Lord McNally said the newspaper industry generated revenue of pounds 700m a year but had overall losses of pounds 50m because it was not operating in a commercial way.

Robin Cook, the Foreign Secretary, Mo Mowlam, the Secretary of State for Northern Ireland, and Nigel Griffiths, the consumer affairs minister, had all called for action against Rupert Murdoch's pricing policy in the past, he said.

Lord Borrie, a Labour peer, former director-general of fair trading and non-executive director of Newspaper Publishing Plc, which publishes The Independent and Independent on Sunday, supported him. Price undercutting prevented papers from opening, he said.

"Who today would dare to start a new broadsheet newspaper as was done by Mr Andreas Whittam Smith and others when The Independent was started in 1986?" he asked.

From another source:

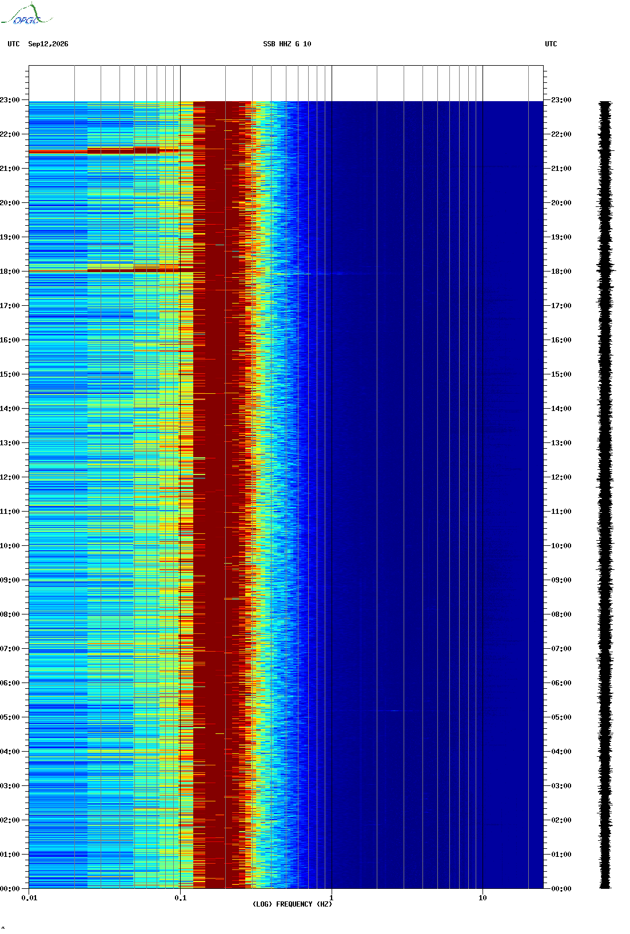The height and width of the screenshot is (934, 630).
Task: Click the right UTC header label
Action: [x=551, y=44]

Viscount Astor, a Tory frontbench spokesman, and Lord Ackner, a cross- bencher, both supported the calls for a change in the law.

Lord Haskel, the Government's trade and industry spokesman, said he had a lot of sympathy with Lord McNally and the other peers, but that it was a matter for the Office of Fair Trading and the courts rather than for the Competition Bill which they were seeking to amend. Sir Bryan Carsberg, the then director-general of fair trading, had ruled on this issue in 1993, saying that the Times's decision was a reasonable commercial strategy.

Lord McNally did not push the issue to the vote last night, at the Bill's committee stage, but gave notice that he would consult with peers from other parties and might do so when it reached its report stage.